MATLAB Deep Learning Toolbox
PyTorch

Design and Train Neural Network in MATLAB

The Deep Learning Toolbox product provides functions, apps, and Simulink blocks for designing, implementing, and simulating deep neural networks. You use MATLAB code to design, train, and test your neural network. Then, you can export the network to Simulink for deployment to hardware.

The example provides you with the utility function CreateNetwork to train a neural network and build a nonlinear ARNN that can estimate rotor position. The utility function CreateNetwork uses the Deep Learning Toolbox object dlnetwork (Deep Learning Toolbox) and function trainnet (Deep Learning Toolbox) to create and train a neural network.

Use this code to train, test, and validate the neural network.

[posnet,testdatamse] = CreateNetwork(traindatain,traindataout,testdatain, ...
                                 testdataout,validatedatain,validatedataout)

The utility function CreateNetwork specifies the dlarray objects traindatain, traindataout, testdatain, testdataout, validatedatain, and validatedataout and returns the trained ARNN and the mean-square error information to this object and variable:

Object posnet dlnetwork, which stores the trained ARNN
Variable testdatamse, which stores the mean squared error information that the utility function generated from the testing data set

The CreateNetwork utility function generates a trained ARNN that contains two fully connected layers and an activation layer.
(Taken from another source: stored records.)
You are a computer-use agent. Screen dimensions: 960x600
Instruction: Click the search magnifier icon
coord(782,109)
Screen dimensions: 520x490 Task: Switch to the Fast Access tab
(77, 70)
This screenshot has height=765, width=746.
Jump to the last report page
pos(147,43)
This figure shows the code that defines the neural network layers.

To access the CreateNetwork utility function, click CreateNetwork.
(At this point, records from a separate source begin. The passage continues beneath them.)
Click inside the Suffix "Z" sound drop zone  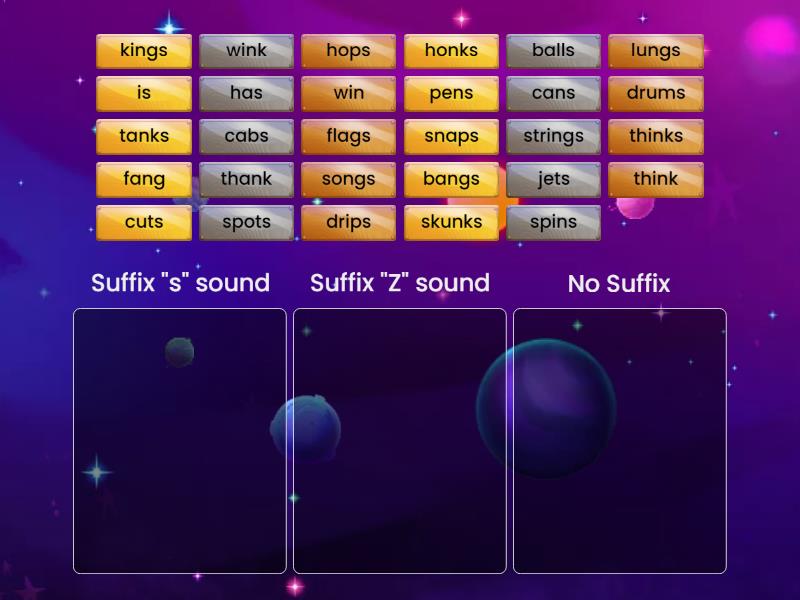pyautogui.click(x=400, y=440)
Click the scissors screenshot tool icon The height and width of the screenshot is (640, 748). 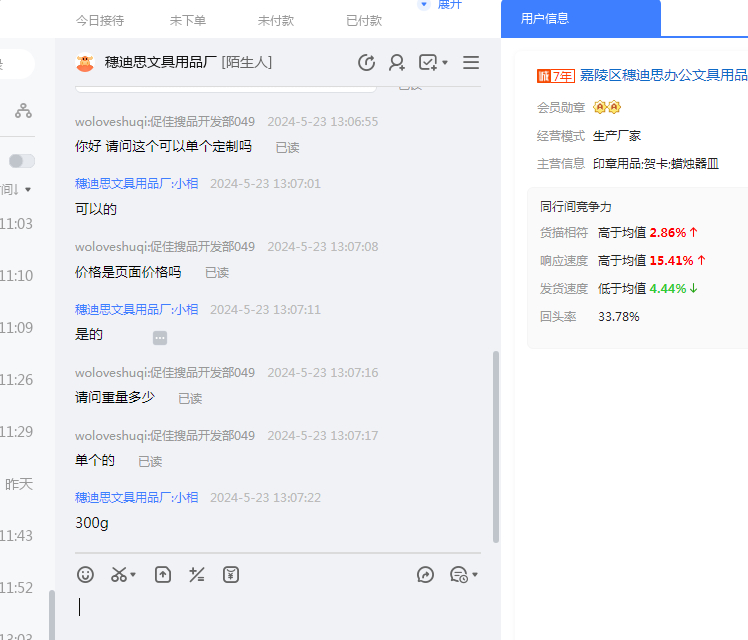pyautogui.click(x=119, y=575)
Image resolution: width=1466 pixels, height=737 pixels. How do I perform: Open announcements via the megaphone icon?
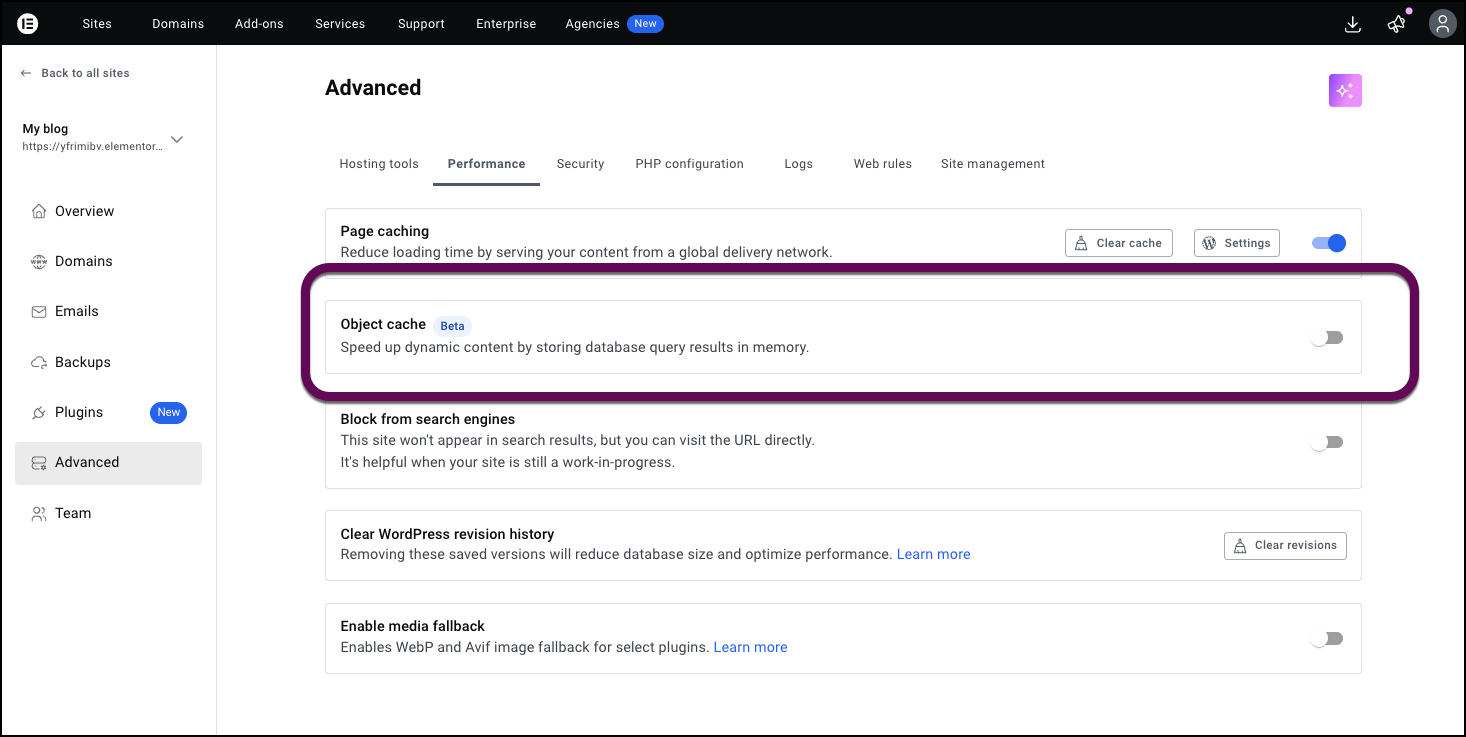(x=1396, y=23)
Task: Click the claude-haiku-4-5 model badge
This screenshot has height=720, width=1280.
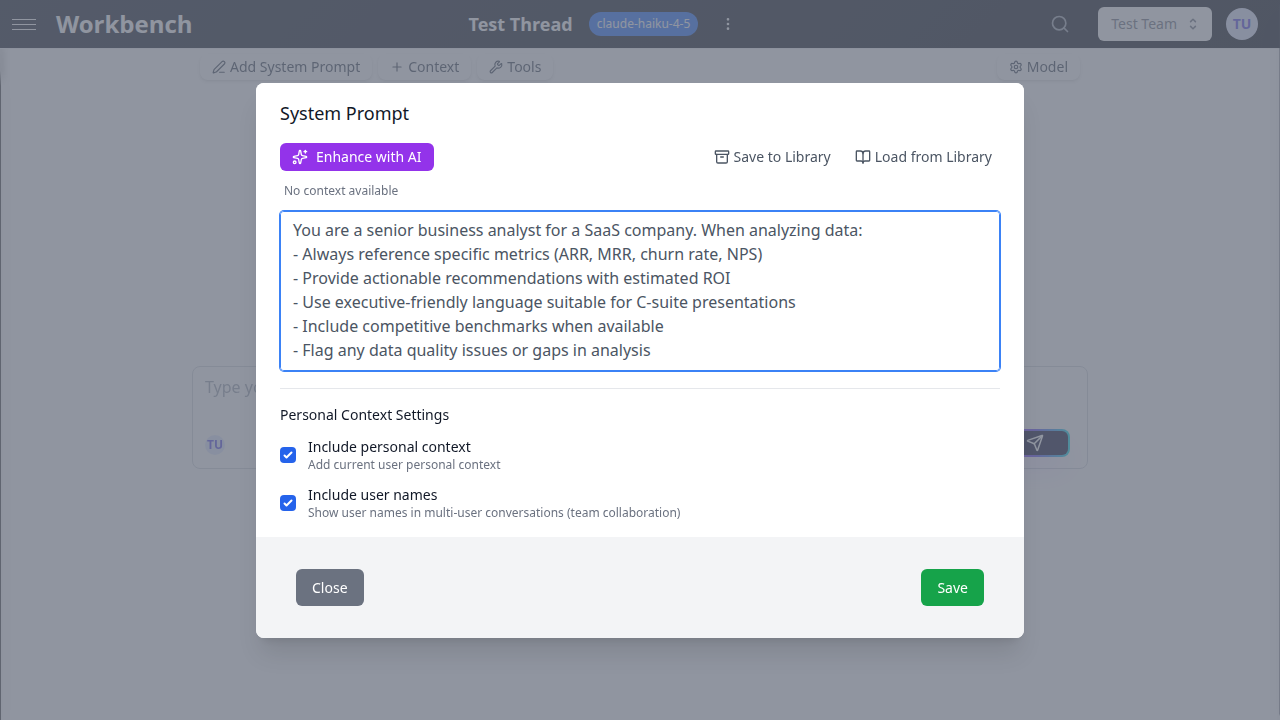Action: click(643, 24)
For more detail about the training process, see Building Neural Network for Virtual Position Sensing.

Design and Train Neural Network in PyTorch

If you prefer to work in other deep learning frameworks, such as PyTorch, you can use the Deep Learning Toolbox to import an existing neural network into MATLAB and deploy the network by using Simulink.

This example provides the PyTorch script createNetworkPy.py for training a neural network of the architecture described in Design and Train Neural Network in MATLAB. The script uses the same data that the MATLAB approach uses and captures the data in the dlnetwork object completeData.

In MATLAB, prepare the data for use in the PyTorch script:

prepareDataPy(completeData)

The PyTorch script createNetworkPy.py exports the trained neural network from PyTorch in the ONNX format, which facilitates importing the network into MATLAB.

In MATLAB, import the network.

posnet = importNetworkFromONNX("mlp_model.onnx","InputDataFormats","BC", ...
    "OutputDataFormates","BC")

The dlnetwork object that this command creates contains the same layers as the neural network designed by using the Deep Learning Toolbox and a custom output layer. The custom output layer is not needed. Remove that layer when you export the network to a Simulink model.

Export Trained Neural Network to Simulink Model

After you train the neural network, export the trained ARNN to a Simulink model by using the Deep Learning Toolbox function exportNetworkToSimulink. This function exports the trained ARNN network net to Simulink layer blocks that you can include in a model for simulation and code generation.

Export the trained ARNN net to Simulink layer blocks.

exportNetworkToSimulink(posnet)

The exportNetworkToSimulink function uses the dlnetwork object net to create the Simulink layer blocks in a new Simulink model, as this figure shows.

If you export the dlnetwork object net that was created by importing a PyTorch neural network, the exportNetworkToSimulink function adds a placeholder subsystem outputOutput before the model output. Before using the layer blocks created during the export operation, replace the placeholder subsystem with a Reshape block, as this figure shows.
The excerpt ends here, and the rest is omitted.